Text:
Hand turns dice and changes the expression 'delta 9' to 'delta 8'. Symbol for the Delta-8-tetrahydrocannabinol, a psychoactive cannabinoid found in the Cannabis plant.

The cannabis space is continuously evolving, and LegitScript is here to shine a light on one of the most noteworthy cannabinoids currently marketed online — delta-8 THC. Read this expanded-on excerpt from Top 10 High-risk Trends That Put You at Risk of BRAM and GBPP Fines to understand what delta-8 THC is, and why you should watch out for it.


What is Delta-8 THC and How Does It Differ From Delta-9 THC?

There are many chemical compounds present in cannabis, referred to collectively as cannabinoids, with the most well-known cannabinoids being tetrahydrocannabinol (THC) and cannabidiol (CBD). At the federal level, one specific isomer of THC, delta-9 THC, is listed as a Schedule I controlled substance under the Controlled Substances Act (CSA). This is the psychoactive substance most commonly associated with marijuana.

Entries provided:
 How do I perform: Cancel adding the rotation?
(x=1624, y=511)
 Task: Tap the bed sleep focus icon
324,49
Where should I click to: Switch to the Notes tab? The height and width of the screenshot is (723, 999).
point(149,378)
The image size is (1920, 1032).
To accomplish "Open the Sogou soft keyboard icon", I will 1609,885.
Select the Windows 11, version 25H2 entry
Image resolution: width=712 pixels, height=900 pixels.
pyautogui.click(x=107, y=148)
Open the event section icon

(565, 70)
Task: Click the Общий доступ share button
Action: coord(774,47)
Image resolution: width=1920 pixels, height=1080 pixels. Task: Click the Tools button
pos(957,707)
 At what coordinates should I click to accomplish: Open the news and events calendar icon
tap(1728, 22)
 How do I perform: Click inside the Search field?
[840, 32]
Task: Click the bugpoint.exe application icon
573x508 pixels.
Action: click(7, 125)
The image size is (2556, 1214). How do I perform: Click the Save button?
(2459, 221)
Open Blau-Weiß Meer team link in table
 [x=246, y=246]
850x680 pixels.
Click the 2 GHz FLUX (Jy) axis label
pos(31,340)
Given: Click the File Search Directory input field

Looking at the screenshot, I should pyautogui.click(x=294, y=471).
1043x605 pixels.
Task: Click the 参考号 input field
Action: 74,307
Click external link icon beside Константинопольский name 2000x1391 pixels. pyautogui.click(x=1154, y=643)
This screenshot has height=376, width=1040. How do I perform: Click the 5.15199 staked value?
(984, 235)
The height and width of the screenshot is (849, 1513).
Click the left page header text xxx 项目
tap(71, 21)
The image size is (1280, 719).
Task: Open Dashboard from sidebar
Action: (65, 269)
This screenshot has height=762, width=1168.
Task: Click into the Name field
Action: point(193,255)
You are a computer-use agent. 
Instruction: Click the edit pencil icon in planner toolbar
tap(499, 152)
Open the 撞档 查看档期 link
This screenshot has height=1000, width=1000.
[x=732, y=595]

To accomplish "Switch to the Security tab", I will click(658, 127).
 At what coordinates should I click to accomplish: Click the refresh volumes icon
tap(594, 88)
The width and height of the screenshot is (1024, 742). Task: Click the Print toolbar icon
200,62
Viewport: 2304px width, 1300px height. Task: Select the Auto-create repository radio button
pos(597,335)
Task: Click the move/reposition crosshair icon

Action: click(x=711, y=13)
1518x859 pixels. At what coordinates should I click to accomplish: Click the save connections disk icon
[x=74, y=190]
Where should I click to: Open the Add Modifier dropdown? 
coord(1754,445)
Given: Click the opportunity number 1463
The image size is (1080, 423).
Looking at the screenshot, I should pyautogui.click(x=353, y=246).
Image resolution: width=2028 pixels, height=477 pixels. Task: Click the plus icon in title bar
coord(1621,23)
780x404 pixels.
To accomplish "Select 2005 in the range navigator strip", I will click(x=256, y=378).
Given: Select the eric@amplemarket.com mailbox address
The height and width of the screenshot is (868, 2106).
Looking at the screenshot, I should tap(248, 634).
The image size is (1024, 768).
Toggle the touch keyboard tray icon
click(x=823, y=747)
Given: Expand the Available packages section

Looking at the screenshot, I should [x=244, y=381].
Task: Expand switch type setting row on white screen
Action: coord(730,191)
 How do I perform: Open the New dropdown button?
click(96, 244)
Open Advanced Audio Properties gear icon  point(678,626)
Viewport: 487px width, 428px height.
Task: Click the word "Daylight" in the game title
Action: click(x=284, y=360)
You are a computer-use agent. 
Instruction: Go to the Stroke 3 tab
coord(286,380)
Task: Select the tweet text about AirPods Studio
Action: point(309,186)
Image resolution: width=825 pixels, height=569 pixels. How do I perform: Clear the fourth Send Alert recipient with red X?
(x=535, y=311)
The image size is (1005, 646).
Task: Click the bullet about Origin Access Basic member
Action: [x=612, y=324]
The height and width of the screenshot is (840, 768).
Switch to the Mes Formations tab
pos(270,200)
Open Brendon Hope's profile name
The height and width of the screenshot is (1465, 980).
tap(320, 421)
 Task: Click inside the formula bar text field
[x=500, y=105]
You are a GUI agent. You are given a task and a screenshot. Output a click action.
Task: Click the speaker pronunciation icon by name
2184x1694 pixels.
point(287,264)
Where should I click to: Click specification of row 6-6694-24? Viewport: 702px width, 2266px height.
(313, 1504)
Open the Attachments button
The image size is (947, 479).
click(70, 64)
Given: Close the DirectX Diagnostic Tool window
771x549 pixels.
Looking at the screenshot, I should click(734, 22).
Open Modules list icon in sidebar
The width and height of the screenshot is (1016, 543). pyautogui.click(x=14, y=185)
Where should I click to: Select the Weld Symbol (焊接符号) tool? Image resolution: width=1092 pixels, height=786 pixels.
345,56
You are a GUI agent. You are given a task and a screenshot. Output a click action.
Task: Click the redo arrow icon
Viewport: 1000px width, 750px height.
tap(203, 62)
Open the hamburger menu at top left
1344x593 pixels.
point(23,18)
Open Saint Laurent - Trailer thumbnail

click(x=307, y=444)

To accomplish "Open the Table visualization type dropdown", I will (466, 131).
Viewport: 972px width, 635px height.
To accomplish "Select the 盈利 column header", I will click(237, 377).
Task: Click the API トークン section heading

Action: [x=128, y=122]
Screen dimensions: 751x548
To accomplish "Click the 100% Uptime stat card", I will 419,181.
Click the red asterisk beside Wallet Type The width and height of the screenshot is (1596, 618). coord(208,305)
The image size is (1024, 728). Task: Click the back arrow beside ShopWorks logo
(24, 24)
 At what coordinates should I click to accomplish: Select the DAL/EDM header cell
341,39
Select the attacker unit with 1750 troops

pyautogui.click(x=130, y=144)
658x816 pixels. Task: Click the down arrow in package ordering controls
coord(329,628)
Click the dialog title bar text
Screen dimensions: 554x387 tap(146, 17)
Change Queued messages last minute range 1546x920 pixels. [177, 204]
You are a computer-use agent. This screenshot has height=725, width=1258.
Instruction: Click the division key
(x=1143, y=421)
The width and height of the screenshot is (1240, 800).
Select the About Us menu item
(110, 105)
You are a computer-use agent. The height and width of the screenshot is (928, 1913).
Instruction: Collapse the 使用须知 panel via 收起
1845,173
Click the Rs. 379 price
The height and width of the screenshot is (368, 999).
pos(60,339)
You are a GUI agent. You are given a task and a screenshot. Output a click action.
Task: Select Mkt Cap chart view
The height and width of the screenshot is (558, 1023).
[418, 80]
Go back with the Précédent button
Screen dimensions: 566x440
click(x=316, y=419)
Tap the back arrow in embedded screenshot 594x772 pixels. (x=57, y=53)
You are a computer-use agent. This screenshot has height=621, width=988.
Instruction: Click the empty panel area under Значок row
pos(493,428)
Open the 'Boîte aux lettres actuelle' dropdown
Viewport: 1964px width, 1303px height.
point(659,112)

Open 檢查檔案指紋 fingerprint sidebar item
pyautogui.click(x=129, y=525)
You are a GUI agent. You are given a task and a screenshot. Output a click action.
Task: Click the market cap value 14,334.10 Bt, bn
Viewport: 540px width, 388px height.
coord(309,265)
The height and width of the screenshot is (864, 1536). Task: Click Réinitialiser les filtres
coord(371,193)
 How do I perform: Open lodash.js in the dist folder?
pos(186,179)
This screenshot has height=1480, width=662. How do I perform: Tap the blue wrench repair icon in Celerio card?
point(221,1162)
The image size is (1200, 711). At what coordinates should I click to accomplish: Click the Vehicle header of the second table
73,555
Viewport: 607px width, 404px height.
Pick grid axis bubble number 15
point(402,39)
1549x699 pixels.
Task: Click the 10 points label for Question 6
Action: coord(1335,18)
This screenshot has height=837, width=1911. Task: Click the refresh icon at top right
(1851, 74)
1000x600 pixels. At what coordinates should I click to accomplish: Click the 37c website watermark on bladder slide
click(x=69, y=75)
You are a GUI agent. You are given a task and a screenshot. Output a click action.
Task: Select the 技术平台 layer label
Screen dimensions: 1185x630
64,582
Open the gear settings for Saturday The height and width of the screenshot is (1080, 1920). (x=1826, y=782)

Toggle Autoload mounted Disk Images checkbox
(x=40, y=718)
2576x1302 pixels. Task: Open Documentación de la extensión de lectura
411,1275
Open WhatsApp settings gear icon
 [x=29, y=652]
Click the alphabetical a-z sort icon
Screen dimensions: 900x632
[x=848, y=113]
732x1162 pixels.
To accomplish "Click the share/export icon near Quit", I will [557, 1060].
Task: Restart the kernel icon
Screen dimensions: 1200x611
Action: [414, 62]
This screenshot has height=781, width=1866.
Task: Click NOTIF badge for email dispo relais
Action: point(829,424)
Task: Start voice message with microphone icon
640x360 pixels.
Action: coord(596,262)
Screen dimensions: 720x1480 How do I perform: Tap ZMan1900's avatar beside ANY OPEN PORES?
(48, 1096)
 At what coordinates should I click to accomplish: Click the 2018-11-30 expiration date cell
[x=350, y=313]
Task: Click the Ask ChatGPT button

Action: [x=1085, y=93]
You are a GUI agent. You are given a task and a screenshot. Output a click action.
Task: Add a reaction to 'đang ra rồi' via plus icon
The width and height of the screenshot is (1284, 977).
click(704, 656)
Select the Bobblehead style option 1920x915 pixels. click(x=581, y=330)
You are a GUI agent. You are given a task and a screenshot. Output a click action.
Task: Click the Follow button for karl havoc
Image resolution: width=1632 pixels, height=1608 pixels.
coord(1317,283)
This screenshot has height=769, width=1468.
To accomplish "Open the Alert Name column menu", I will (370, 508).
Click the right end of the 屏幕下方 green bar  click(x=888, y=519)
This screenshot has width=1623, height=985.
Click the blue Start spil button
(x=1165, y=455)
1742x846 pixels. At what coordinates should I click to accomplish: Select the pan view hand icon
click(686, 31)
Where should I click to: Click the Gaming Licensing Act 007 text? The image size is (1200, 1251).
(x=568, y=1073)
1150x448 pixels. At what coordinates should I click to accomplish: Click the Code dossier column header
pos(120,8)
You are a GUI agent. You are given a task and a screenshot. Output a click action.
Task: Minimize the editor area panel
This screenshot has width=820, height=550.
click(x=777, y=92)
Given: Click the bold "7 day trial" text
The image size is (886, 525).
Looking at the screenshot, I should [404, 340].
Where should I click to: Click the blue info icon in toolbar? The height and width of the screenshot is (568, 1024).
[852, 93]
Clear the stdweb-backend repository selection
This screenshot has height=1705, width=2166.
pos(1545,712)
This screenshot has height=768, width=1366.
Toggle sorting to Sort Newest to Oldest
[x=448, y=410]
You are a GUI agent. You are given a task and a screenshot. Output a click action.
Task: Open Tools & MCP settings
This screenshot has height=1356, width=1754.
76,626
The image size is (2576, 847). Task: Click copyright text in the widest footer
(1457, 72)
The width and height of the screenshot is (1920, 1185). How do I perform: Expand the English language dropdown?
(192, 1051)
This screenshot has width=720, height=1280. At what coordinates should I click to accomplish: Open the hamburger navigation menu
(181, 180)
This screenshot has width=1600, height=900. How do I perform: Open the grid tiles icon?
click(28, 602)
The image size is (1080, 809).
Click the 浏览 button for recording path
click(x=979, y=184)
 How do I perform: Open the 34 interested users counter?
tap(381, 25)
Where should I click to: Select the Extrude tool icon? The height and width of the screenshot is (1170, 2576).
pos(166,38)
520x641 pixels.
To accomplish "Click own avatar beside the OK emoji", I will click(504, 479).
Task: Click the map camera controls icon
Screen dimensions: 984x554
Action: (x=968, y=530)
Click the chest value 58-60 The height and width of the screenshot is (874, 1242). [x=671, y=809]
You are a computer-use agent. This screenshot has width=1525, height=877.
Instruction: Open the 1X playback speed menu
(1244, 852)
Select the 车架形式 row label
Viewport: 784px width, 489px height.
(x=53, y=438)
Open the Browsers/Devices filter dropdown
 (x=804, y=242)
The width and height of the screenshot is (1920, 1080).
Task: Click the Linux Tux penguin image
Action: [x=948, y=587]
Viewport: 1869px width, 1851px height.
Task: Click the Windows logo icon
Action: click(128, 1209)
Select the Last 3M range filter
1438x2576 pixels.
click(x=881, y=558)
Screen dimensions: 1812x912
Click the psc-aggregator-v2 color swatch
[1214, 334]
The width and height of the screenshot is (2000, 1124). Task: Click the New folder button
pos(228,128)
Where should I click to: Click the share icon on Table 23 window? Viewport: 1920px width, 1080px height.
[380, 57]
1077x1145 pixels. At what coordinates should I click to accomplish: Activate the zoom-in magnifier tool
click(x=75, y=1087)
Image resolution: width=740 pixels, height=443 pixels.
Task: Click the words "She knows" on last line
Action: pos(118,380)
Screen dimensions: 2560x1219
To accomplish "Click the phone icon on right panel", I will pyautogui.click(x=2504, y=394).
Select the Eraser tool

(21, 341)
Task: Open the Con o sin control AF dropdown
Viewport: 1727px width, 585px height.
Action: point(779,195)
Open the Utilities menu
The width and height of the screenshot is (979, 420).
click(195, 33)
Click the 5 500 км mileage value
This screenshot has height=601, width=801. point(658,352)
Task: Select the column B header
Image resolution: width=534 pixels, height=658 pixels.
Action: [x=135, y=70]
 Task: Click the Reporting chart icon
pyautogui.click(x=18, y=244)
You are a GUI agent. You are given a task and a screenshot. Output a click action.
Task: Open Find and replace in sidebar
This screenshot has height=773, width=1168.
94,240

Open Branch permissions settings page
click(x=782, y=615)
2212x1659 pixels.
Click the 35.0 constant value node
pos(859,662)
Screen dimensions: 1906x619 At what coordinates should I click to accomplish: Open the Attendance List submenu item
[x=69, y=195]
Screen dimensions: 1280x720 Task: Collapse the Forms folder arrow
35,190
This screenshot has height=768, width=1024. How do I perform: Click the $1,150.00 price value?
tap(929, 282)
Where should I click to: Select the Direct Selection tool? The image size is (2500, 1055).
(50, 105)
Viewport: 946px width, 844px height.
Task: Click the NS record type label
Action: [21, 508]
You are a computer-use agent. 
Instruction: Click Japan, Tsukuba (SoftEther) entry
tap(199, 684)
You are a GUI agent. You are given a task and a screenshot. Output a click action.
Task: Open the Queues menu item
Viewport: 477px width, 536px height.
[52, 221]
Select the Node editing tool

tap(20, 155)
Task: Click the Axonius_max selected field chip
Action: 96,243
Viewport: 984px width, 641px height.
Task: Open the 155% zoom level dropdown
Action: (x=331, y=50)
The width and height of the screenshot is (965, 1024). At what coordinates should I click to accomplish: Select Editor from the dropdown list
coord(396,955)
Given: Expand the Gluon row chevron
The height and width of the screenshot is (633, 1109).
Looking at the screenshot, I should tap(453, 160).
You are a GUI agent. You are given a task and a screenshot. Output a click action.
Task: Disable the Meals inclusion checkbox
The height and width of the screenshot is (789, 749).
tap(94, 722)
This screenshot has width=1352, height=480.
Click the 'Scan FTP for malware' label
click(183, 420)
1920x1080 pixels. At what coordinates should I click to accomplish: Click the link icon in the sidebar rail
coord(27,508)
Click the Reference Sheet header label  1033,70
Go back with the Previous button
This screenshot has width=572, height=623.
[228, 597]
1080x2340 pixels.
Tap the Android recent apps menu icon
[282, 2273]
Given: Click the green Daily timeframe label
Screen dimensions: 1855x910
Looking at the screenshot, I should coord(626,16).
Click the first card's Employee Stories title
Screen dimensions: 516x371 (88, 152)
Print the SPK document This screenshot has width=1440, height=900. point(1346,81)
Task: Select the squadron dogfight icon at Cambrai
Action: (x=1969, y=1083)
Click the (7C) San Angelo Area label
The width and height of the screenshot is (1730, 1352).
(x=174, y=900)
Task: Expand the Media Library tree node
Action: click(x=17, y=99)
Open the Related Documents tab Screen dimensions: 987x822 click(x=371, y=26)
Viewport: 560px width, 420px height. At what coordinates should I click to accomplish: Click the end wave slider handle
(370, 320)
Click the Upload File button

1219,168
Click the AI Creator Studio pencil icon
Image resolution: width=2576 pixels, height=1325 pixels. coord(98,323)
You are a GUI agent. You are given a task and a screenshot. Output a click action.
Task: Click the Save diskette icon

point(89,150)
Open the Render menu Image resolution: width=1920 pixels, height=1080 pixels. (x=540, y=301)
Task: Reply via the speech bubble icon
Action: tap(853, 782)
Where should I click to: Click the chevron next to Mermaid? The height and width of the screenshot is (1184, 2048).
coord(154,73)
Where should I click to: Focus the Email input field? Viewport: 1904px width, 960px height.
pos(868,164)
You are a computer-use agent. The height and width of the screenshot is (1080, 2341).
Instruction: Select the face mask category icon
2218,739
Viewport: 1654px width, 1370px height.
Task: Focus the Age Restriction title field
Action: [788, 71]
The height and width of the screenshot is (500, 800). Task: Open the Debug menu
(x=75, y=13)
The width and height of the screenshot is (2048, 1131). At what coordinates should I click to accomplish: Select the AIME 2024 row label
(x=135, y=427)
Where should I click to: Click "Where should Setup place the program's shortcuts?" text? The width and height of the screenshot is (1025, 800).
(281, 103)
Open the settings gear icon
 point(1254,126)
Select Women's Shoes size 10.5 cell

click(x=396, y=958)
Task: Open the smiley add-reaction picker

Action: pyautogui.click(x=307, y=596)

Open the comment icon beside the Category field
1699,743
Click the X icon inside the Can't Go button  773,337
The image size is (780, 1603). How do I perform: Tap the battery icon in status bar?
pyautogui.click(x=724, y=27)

Tasks to perform:
1. In the delta-8 THC text, how is delta-9 THC classified under the Controlled Substances Act?
2. Pick up the delta-8 THC text after its final sentence and keep writing it.

Final results:
1. It is listed as a Schedule I controlled substance.

2.
Delta-8 THC is a tetrahydrocannabinol isomer usually derived from hemp. Meaning, it has the same chemical formula as delta-9 THC, but the atoms are arranged differently. Like delta-9 THC, delta-8 THC is known to be psychoactive, though it is generally considered less potent.


Is Delta-8 THC Legal?

The passage of the Agriculture Improvement Act of 2018 (i.e., the 2018 Farm Bill) removed hemp from the definition of “marihuana.” Because delta-8 THC is generally derived from hemp, advocates claim that this form of delta-8 THC became legal with the passage of the 2018 Farm Bill. But it’s more complex than that.

In August 2020, the DEA issued an interim rule implementing the provisions of the 2018 Farm Bill which stated that "all synthetically derived tetrahydrocannabinols remain Schedule I controlled substances.” This language was significant because delta-8 THC is only naturally found in trace amounts (i.e., less than 1%) in dried cannabis flower, regardless of whether the flower is marijuana or hemp. A product containing any substantial amount of delta-8 THC would almost certainly have to be produced synthetically through a relatively complicated extraction, isolation, conversion, and refinement process.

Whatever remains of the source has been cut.